= Lutfali Abdullayev =

Azerbaijani actor (1914–1973)

Lutfali Amir oglu Abdullayev (Lütfəli Abdullayev) (22 March 1914, Nukha, Elisabethpol Governorate – 9 December 1973, Baku) was an Azerbaijani theatre and film actor.

==Career==
Lutfali Abdullayev was born into a merchant family in the city of Nukha, presently known as Shaki. He developed his interest in acting while watching touring actors perform on the stage of local theatres. Actor Ahmad Anatollu noticed young Abdullayev's fondness and suggested that he be sent to Baku to learn about theatre from prominent Azerbaijani actors. At the age of 14, he started attending vocal classes and learning to play the horn at the Azerbaijan State Conservatoire. In 1939, he became a trouper at the Azerbaijan State Theatre of Musical Comedy where he worked until his death. Comedy became the main genre of his acting.

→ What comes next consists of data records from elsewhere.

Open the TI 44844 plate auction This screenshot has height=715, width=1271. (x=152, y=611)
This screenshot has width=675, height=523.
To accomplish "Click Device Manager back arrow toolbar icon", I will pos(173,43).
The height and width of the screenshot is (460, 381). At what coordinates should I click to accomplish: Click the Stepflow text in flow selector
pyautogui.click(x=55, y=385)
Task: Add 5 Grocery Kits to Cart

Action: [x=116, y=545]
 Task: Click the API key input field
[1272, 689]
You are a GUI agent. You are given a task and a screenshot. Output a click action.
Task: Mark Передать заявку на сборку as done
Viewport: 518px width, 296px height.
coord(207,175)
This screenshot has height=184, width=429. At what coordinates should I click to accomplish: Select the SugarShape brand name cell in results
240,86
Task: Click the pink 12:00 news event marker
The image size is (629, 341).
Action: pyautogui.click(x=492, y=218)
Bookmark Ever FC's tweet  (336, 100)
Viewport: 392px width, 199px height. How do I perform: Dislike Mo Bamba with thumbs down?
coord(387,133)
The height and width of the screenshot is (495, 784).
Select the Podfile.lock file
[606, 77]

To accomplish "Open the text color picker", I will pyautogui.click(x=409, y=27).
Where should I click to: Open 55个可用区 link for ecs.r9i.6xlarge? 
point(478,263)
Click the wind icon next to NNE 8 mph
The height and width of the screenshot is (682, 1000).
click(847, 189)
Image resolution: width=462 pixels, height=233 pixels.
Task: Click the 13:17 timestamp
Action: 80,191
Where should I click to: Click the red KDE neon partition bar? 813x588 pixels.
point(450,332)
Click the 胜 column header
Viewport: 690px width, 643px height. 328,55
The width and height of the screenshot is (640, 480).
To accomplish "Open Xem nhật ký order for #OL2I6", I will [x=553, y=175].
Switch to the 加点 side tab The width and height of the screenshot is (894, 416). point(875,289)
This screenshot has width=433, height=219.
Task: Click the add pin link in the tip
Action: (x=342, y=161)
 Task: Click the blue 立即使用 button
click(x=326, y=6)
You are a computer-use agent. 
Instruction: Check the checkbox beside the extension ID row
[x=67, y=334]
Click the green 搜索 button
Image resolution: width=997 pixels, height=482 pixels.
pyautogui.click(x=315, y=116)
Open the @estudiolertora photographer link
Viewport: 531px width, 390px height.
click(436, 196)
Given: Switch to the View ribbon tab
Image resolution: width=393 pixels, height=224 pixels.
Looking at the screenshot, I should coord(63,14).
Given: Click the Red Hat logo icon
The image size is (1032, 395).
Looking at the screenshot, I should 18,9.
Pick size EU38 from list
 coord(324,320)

Main roles in classic Azerbaijani films (such as Vali in Arshin Mal Alan (1945); Balaoglan in the 1956 screen version of Uzeyir Hajibeyov's musical comedy O olmasin, bu olsun ("Not That One, Then This One"); Zulumov in Ahmad haradadir? ("Where is Ahmad?", 1965), etc.) gained Abdullayev great fame. He was reportedly compared to Igor Ilyinsky by Russian critics. He would often receive role offerings from various Russian theatres but chose to turn them down because of his poor command of the Russian language.

==Personal life==
In 1942, Lutfali Abdullayev met 17-year-old Sevda Pepinova and four years later the two hatched plans to marry. However, Pepinova's mother was strongly opposed to this marriage due to class differences. Abdullayev was the son of a merchant and had no undergraduate degree, whereas Sevda came from a family of aristocrats whose wealth was largely expropriated as a result of Sovietization: her father Ahmad bey Pepinov, former minister of labour of the Democratic Republic of Azerbaijan (ADR), became subject to repression under Stalin and was executed in 1937, and her mother was the daughter of Hasan bey Agayev, vice-speaker of Parliament of ADR. It was not until 1956, when Pepinova's mother lying on her deathbed agreed to this marriage. Lutfali Abdullayev lived with his wife for the next 17 years and fathered two daughters, Gulnara and Khurshud.